** Problem to solve **
Output only how many lines below contain "Capacitor".

(Source data)

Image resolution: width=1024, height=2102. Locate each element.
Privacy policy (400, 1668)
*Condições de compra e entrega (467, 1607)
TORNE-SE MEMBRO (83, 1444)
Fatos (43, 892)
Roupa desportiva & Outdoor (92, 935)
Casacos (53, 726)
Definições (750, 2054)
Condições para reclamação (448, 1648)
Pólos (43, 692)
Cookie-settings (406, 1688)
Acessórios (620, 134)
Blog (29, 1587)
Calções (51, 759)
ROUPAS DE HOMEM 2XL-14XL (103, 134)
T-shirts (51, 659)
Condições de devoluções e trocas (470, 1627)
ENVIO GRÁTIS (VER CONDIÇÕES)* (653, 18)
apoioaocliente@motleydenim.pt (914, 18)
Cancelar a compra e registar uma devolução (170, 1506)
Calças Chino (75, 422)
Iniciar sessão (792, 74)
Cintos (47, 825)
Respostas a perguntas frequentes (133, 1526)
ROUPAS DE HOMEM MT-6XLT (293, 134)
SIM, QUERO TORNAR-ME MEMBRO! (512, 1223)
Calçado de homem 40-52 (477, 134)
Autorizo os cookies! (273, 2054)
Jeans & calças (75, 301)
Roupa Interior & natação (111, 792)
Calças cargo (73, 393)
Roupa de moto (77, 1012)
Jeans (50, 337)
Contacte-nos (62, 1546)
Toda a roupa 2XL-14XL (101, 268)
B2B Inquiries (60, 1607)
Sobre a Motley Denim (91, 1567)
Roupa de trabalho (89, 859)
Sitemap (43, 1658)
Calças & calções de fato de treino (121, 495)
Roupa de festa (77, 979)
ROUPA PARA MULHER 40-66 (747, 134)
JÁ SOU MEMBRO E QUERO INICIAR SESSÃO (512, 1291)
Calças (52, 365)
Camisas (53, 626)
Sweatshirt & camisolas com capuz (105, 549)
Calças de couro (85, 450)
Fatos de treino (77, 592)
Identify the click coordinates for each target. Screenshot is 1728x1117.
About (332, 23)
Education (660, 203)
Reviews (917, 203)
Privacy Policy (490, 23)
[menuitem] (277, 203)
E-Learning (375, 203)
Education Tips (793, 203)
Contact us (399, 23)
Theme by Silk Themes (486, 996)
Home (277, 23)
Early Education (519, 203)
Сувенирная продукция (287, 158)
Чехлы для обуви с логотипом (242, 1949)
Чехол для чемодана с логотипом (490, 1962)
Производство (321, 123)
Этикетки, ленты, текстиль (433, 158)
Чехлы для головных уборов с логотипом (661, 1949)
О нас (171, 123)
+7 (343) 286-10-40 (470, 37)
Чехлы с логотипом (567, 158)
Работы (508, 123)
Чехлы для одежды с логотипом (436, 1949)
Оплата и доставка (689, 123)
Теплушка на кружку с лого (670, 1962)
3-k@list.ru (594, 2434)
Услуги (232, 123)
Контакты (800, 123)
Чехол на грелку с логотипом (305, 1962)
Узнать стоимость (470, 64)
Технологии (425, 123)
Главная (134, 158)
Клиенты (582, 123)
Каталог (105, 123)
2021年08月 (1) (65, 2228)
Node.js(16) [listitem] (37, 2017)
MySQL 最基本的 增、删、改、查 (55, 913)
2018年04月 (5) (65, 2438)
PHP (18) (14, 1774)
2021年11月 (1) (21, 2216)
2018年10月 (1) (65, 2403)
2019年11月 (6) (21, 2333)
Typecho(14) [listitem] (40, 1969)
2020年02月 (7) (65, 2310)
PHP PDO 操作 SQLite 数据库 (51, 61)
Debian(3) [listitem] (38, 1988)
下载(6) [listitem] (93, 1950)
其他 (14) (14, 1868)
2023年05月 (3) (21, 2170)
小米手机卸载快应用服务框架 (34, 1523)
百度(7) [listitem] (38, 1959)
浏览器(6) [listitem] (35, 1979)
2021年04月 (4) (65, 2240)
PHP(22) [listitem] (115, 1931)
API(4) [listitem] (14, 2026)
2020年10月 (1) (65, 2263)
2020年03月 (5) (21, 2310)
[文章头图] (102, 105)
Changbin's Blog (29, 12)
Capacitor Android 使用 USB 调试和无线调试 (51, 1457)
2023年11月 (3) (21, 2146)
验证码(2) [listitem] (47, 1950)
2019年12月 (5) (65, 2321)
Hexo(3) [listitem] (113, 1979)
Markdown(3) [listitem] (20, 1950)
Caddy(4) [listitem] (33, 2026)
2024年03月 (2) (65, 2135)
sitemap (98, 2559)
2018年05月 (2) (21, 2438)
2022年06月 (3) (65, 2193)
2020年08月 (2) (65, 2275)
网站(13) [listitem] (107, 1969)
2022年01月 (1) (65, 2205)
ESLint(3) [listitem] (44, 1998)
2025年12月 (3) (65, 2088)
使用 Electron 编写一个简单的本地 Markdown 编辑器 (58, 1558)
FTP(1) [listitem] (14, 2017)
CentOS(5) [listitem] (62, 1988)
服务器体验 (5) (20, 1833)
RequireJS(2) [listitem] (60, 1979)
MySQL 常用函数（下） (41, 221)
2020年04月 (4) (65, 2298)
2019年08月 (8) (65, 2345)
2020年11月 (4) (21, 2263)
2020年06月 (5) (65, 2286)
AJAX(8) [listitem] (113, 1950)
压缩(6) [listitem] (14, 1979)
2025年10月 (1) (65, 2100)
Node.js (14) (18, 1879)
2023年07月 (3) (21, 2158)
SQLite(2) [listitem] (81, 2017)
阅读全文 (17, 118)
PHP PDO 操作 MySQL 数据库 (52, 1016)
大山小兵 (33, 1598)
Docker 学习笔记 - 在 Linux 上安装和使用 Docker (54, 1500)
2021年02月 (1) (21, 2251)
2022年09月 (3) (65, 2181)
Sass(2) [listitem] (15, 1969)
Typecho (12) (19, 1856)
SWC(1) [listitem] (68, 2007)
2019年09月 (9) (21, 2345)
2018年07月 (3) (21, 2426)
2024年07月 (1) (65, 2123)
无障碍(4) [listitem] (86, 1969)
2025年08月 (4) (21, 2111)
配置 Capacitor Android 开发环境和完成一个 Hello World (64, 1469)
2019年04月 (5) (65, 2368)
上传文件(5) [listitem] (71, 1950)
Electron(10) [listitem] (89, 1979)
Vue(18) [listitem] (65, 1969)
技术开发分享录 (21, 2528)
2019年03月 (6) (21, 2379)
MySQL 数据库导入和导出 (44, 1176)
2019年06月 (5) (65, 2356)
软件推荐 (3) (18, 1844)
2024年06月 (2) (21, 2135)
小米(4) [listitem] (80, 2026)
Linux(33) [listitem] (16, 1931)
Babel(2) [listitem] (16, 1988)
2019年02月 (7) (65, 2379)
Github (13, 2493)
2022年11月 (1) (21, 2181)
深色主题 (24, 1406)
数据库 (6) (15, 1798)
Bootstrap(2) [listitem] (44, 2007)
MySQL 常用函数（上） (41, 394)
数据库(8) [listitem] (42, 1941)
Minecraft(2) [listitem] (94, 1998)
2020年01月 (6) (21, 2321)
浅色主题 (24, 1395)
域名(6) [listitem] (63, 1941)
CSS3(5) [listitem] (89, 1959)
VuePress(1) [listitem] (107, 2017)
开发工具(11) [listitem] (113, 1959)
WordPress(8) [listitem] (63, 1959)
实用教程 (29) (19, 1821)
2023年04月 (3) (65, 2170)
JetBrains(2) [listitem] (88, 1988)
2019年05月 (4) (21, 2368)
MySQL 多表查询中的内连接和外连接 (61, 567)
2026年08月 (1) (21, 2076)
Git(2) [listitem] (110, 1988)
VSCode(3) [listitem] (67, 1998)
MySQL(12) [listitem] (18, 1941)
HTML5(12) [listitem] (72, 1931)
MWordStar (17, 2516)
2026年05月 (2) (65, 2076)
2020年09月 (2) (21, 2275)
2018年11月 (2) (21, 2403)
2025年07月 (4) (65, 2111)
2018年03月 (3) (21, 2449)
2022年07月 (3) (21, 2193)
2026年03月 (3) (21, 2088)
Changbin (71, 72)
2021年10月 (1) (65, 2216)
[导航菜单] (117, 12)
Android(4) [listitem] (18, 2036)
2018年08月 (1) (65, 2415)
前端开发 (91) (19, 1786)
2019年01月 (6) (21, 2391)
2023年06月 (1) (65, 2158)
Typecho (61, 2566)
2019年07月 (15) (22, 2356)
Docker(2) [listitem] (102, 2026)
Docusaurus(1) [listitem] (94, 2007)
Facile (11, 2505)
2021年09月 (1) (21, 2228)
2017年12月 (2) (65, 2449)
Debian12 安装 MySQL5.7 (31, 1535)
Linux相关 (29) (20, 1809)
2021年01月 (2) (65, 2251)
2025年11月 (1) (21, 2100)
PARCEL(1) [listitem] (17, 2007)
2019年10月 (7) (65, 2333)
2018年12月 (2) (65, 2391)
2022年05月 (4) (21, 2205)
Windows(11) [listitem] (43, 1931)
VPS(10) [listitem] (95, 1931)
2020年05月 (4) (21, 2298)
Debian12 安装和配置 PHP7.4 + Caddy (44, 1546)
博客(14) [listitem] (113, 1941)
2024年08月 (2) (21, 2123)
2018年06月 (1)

(End Source data)

** Worked solution **
2